Search the records for the string "agent", then copy each line that has it.
--- Material shown Enclosed Below ---
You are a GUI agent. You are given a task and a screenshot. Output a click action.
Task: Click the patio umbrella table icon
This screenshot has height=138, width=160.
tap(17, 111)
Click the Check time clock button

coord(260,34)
--- End of Enclosed Material shown ---
--- Material shown Enclosed Below ---
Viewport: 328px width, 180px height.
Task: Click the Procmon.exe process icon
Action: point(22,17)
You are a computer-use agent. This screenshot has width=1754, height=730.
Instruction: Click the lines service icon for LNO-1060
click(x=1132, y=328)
--- End of Enclosed Material shown ---
◆ **Answer**:
You are a GUI agent. You are given a task and a screenshot. Output a click action.
You are a computer-use agent. This screenshot has width=1754, height=730.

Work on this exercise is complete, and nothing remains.